Winston Churchill once said that Americans will always do the right thing... as a last resort! Though that may be a bit pessimistic, sadly, there is probably some logic to that statement. An environmental metaphor that one might draw from Mr. Churchill's quip is one of resources and consumption, or, supply and demand, if you like economics. The massive urban developments in the middle and far east have out-scaled anything westernized nations have attempted, and they are making some advancements in methods to sustainably create and maintain these new urban areas. However, the lifestyles of the westernized societies that these countries emulate, even if just partially, are not responding fast enough to the unfortunate reality of the world's dwindling resource availability. The scale of development worldwide, coupled with a continuous dependency on fossil fuels, poses an interesting problem that there is no clear, single answer to. How does the world allow economic development and cultural potential while at the same time restricting the over consumption of remaining resources? A possible partial solution (in addition to first world countries drastically reducing consumption) may be a renewable energy superstructure for rapidly urbanized areas. It would comprise of a matrix of renewable energy facilities geographically placed for maximum production and minimum impact.
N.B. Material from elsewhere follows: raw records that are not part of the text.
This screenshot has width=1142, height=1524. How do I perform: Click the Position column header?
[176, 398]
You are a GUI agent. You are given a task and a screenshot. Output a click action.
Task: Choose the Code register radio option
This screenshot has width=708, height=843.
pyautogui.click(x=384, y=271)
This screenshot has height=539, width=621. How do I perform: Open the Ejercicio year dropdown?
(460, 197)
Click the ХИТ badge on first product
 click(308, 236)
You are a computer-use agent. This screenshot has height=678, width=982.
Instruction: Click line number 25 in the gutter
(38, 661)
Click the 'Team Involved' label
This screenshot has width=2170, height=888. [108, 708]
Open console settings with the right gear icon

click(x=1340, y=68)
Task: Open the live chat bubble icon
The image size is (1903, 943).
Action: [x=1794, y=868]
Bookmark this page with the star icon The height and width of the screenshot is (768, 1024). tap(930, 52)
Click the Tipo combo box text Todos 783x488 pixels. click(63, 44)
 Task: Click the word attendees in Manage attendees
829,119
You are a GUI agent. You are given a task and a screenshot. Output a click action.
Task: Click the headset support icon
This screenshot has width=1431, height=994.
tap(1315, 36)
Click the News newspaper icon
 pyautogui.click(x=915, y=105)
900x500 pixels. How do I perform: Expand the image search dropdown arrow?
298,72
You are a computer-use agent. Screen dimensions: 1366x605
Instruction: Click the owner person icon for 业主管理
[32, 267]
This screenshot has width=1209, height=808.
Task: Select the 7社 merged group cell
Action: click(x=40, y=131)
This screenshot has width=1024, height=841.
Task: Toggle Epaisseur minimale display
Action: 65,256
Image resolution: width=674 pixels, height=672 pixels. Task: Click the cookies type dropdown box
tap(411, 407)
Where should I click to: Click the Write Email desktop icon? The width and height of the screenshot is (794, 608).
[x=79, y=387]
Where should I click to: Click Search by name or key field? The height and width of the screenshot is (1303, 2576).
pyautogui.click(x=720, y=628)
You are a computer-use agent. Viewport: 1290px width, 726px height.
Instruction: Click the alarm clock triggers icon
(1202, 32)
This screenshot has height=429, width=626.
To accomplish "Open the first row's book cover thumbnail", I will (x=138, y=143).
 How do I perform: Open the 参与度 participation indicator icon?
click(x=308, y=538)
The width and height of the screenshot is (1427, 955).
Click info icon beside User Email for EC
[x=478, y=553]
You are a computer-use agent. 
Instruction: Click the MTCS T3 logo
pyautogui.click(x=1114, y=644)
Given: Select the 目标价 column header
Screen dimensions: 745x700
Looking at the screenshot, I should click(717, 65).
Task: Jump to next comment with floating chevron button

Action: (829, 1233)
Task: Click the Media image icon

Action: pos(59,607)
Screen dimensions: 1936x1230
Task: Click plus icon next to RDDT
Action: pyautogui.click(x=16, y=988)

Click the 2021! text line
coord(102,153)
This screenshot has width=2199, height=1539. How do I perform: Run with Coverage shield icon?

Any of the individual modes of production could in no way support the entire area, but, as a part of a larger superstructure, the pieces form a comprehensive "Energy Web" that does not completely rely on any single form of production.
Geothermal energy is provocative and seemingly endless, even without imagining drilling into the center of the earth. Its applications, though difficult to harness in some cases, are consistently proving to offer reliable means to collect or generate energy. From constant ground temperature to volcanic steam vents the fact that the majority of the earths mass is a molten core of rock and metal is hard to ignore.
With increased technology and awareness, wind generated electricity is rapidly becoming a much more viable means to power our lives. The use of a meteorological phenomena to generate motion or electricity is not a new idea, but with current advancements in design and policy based initiatives wind power will play a huge factor in the global energy market.
The sun is responsible for the existence of all life on Earth. All of the planet's growing systems assimilate everything from a small star at the heart of our solar system. Unfortunately solar technology has been slow to develop into a widespread energy harvesting method for reasons that range from the expense of solar panels to the suppression of solar advocacy and technology by conventional energy lobbyist.
Hydroelectric energy production has, like wind power, been around for a long time. However, the large scale installation of dams worldwide have proven to be one of the most disruptive and damaging of human efforts to terrestrial ecosystems. But like free flowing rivers, the undulations of the worlds oceans have untapped and practically endless applications for free energy production. This could be applied on a large scale in most coastal areas and even within sensitive habitat.
Through the quest for self importance and universal convenience, the resources that were once so plentiful just a century or two ago are now scarce commodities. It seems now, just as the early Buddhist used the four great elements to explain and understand their earthly suffering, modern humans have reinterpreted their perspectives of earth, air, fire and water in efforts to gain ground in the global scramble for survival.